How will it end? One suggestion was that the voice of the people (by which it is assumed the Russian people) must be heard. How? was the question in a state where opposition is not allowed and the media was tightly controlled. How long the western public will put up with the expenditure in view of other well-known pressures on the public purse at present? Will anyone be held to account for the war crimes?

A theme, which was a kind of leitmotiv to the discussion, was that the media tended to underplay the role and responsibility the US has had in the current war. The deliberate confrontation with Russia particularly with the eastward push of NATO, and the desire to weaken the state and to depose Putin and the policy of giving just enough weaponry to the Ukrainians but not (it is alleged) sufficient for them to win it are all aspects of note. This is not to downplay or excuse Russia’s actions nor the war crimes which it is alleged they have committed.

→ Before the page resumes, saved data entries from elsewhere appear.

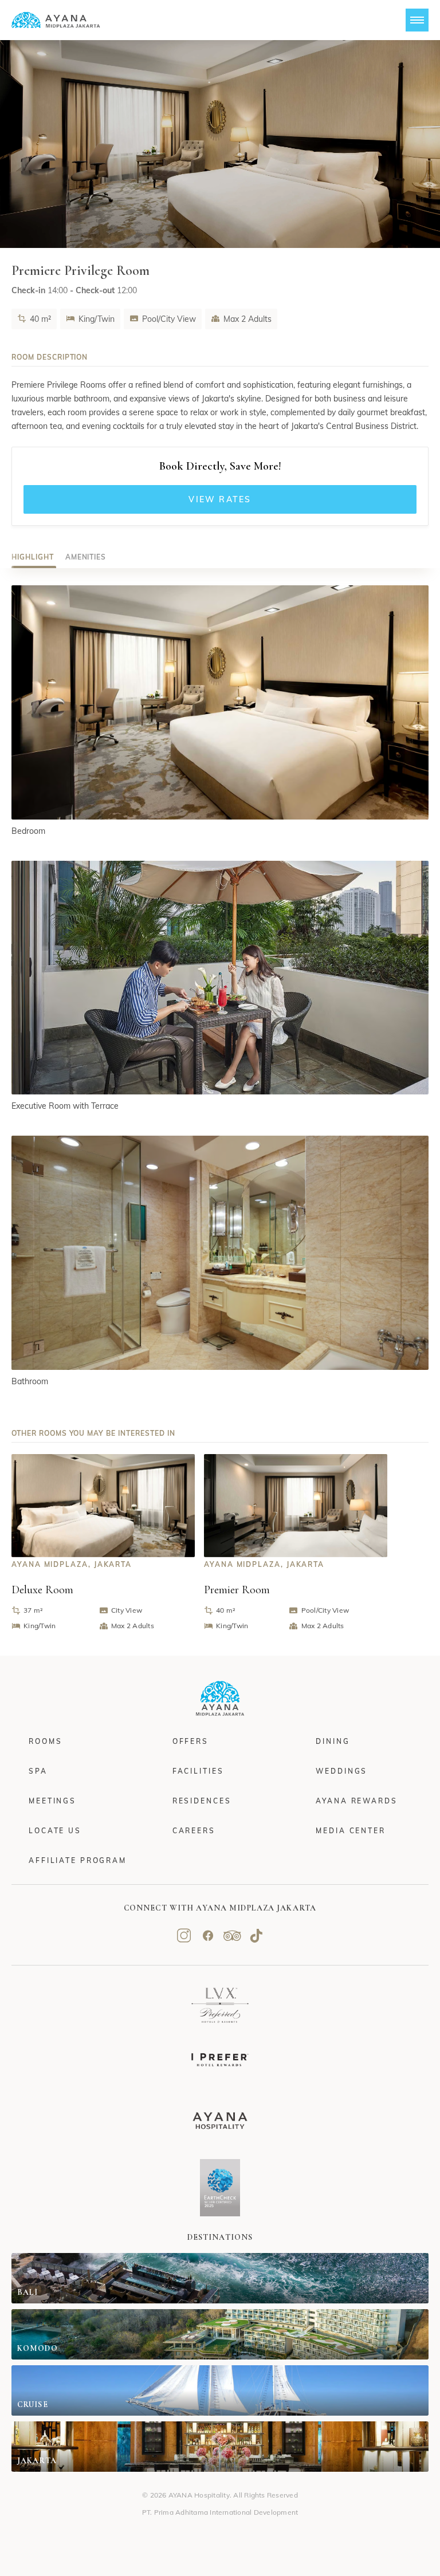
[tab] (32, 557)
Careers (193, 1830)
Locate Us (55, 1830)
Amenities (86, 557)
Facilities (198, 1771)
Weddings (341, 1771)
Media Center (351, 1830)
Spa (38, 1771)
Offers (190, 1741)
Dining (332, 1741)
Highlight (32, 557)
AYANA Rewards (356, 1801)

The second half discussion was on the suitability of our MPs and how they are selected. It would be fair to say that variations of this topic have been debated over the years reflecting, perhaps, the disquiet over poor decision making and some disastrous policy mistakes. The introducer gave a tour d’horizon of the problems as he saw it. He gave examples including the Iraq invasion and gambling legislation by Blair; the referendum by Cameron and more recently Johnson and Truss. In his view, MPs should be properly paid, truly independent and provide evidence and reasons for their policies and decisions. He also suggested their should be regional assemblies although he was reminded there were proposals to introduce these around 15 years ago and the legislation was never proceeded with.

Some suggested that PR was a way forward as this might help smaller or newer parties gain seats. We were reminded that UKIP secured nearly 4 million votes in 2015 but gained not a single seat. Not everyone was convinced by PR however claiming that it risked have candidates who were party hacks and it might prevent independents getting elected.

One problem was that MPs were expected to be all things to all men. One minute they were in their surgery dealing with a constituent worried about a pot hole outside their house, and the next expected to deal with affairs of state.

On the question of pay, the issue of second jobs was mentioned. Some MPs have significant commitments, and sizeable earnings, from this activity and this raises the question, where do their loyalties lie (and when do they get the time to do the job they are elected to do?)? Linked was the question – some might say scandal – of lobbying which was on a huge scale. Isabel Hardman’s book ‘Why we get the wrong politicians‘ which painted a fairly grim picture of life as an MP.

The legal system was mentioned and the jury system where a group was selected more or less at random, to hear a case and decide on guilt or otherwise. Could this not be a model for politics? We were reminded that one of the objectives of SDA is just such an idea – a citizens’ jury. This would review a problem in detail, using experts as necessary, and recommend a course of action. We had tried to introduce this idea with WC and Salisbury City Council, so far without success.

One telling point was made however. We can talk about selection of MPs; lobbying; second jobs, and the poor quality of so many MPs, but the fact remains that it is we who select them at election time. Do we not get the MPs we deserve? How do we encourage the electorate to vote for the right person, although as Hardman points out, we are all too often presented with a candidate already selected by the local party?

We were reminded of Walter Lippman and his phrase ‘the Bewildered Herd’. Lippman had a low opinion of democracy and assumed many people were too disengaged to understand the complexity, made worse by poor journalism.

Peter Curbishley

Books mentioned:

Why we get the wrong politicians, Isabel Hardman, 2019, Atlantic Books.

Putin’s People: how the KGB took back Russia and then took on the West, 2020, Catherine Belton, William Collins.

Mistakes were made but not by me, 2007, Carol Tavris & Elliot Aronson, Harcourt.